Business failures
Stabroek News
November 6, 2001

There has been considerable public concern over the number of companies being put into receivership by the banks, including well known and established companies like Willems Timber and Trading Company Limited and Vinelli Industries Limited. It would appear that these companies have experienced cash flow problems or suffered losses or been unable to find joint venture partners who could invest in their businesses and relieve the crushing debt burden.

There are many reasons for these difficulties and each business would have to be looked at separately. Some of the difficulties facing businessmen in Guyana are well known such as high interest rates, short repayment periods, the devalued dollar which makes it very expensive to buy essential equipment, lack of second level managerial skills, lack of technical skills and so on. There is also an undeveloped financial sector, in particular no stock market to facilitate the raising of investment and no development bank or other financial mechanism to provide longer term funding. There is now a merchant bank and it is hoped that some of our businessmen will be able to benefit from the services of this bank in finding investors and joint venture partners who can inject funds and help to develop their businesses.

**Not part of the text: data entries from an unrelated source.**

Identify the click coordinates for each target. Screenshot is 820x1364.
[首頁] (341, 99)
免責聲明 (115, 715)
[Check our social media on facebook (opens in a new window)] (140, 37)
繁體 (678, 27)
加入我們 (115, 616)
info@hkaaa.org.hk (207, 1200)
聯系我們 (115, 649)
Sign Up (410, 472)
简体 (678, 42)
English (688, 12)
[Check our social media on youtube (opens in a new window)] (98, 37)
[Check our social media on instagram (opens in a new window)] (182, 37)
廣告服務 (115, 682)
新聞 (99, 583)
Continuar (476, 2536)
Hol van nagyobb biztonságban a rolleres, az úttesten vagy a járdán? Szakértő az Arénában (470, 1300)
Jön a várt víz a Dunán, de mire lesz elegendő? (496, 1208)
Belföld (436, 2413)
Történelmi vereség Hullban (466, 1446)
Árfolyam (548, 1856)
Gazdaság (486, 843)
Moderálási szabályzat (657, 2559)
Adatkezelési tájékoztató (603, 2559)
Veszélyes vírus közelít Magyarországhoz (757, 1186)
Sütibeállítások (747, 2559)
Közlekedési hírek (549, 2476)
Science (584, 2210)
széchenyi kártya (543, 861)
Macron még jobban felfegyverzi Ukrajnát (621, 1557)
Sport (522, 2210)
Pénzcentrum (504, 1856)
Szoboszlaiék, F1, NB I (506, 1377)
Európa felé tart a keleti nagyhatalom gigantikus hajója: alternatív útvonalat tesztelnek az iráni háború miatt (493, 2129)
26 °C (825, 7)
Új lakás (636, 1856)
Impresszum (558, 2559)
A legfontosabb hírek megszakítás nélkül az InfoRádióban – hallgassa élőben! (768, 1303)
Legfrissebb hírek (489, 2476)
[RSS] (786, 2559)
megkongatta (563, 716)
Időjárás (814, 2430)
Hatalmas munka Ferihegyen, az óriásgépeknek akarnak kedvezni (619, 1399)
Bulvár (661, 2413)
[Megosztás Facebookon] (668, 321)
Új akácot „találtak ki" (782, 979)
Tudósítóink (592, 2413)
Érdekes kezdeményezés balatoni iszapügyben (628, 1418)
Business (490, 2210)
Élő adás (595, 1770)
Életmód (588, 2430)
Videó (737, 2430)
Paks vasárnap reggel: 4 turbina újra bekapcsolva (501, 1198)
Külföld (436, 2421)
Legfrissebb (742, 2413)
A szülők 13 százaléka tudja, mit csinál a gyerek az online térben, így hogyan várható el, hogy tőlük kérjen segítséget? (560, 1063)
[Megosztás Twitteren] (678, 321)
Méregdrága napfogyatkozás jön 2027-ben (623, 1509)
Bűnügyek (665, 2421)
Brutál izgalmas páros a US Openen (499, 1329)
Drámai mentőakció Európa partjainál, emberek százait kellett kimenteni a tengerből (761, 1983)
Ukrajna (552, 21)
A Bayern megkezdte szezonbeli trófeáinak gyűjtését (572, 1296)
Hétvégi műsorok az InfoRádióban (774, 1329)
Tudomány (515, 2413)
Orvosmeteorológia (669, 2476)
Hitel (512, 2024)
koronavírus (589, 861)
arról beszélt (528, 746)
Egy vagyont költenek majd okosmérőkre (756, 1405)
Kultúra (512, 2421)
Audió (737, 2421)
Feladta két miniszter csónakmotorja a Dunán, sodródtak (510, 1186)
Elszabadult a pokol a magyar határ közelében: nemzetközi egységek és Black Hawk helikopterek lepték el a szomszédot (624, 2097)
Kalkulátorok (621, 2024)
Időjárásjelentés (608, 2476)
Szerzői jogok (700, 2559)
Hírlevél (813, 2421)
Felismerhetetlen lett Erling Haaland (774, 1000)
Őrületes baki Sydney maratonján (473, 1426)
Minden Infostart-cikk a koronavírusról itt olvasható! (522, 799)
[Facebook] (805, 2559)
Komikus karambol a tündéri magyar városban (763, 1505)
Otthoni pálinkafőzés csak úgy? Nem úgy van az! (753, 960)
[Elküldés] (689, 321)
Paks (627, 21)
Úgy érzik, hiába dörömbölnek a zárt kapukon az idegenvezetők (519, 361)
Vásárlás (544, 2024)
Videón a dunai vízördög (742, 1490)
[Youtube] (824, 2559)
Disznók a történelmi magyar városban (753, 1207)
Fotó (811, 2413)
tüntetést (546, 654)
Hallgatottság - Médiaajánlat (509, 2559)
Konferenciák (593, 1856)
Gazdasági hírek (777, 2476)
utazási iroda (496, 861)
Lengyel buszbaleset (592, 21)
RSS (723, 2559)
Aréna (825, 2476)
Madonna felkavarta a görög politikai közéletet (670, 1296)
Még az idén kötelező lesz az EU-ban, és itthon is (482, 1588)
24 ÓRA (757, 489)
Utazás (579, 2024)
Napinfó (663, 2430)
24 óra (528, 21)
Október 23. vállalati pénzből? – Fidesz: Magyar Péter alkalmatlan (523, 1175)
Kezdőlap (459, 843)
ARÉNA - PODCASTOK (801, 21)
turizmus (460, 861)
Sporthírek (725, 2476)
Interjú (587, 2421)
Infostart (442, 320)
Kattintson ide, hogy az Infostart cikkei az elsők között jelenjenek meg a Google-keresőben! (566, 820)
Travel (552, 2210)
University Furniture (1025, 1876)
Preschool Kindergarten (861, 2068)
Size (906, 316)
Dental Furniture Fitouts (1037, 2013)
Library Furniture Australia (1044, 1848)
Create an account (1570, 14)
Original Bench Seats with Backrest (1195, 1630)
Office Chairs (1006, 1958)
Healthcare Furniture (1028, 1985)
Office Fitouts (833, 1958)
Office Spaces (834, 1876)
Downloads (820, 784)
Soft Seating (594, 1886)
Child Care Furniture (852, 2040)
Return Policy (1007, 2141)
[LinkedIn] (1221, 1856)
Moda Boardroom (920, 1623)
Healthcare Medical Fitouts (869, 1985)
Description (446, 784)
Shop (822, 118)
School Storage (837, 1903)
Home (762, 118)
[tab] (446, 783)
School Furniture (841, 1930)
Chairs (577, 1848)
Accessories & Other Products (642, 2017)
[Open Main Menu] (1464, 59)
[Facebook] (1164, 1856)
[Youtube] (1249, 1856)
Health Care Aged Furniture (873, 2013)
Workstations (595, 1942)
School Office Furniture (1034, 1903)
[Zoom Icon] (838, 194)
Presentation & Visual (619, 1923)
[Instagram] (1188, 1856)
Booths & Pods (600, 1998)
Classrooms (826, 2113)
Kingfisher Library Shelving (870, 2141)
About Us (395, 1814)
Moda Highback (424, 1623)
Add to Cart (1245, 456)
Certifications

Some people have blamed the provisions of the Financial Institutions Act (FIA) for some of these closures. They say the provisions are too draconian and force banks to deal harshly with customers instead of rescheduling loans and helping them to keep going. This is not entirely correct. In the first place, in the interest of avoiding bank failure and the resulting chaos on the financial system it is desirable in principle to have tough banking laws. What may be lacking in our case is adequate monitoring of these laws by the Bank of Guyana as envisaged by the FIA. But secondly, Supervision Guideline No.5 issued by the Bank of Guyana under the FIA does not require the banks to take legal action or to appoint receivers or managers. It does require them to classify accounts in their loan portfolios ( the five categories are pass, special-mention, substandard, doubtful and loss - the criteria for each of which are laid down) and to make provisioning requirements accordingly, 20% for substandard, 50% for doubtful and 100% for loss. The banks retain a discretion as to whether to move against a customer or not and how to do so, whether by way of legal action or by appointing a receiver to close the business and sell the assets or a receiver/manager to carry on the business and perhaps sell it as a going concern or try to find a joint venture partner to inject capital and reduce the debt burden, thus making the business viable.

There can be no doubt that the global slowdown has affected businesses here directly or indirectly. The market pressures on the sugar and rice industries will also affect all other businesses here which benefit from the prosperity of those industries. So these are difficult times, and some businesses that might otherwise survive will be under pressure. In the case of the timber industry too, for example, there have been additional problems with marketing because of the Green lobby. This has made life more difficult for timber producers. The banks will presumably in each case make an effort to decide if a particular business which can't keep up its payments is viable or is just suffering from a temporary cash flow problem and whether efforts should be made to keep it going. It is in their own interest to keep a business alive if it has a future as if there are too many closures and forced sales an already sluggish property market will be flooded with properties that it will be hard to sell.

Finally, the government should certainly consider as a matter of urgency whether some form of assistance should be rendered to particular sectors or businesses as has been done in other countries, given the peculiar pressures that now prevail.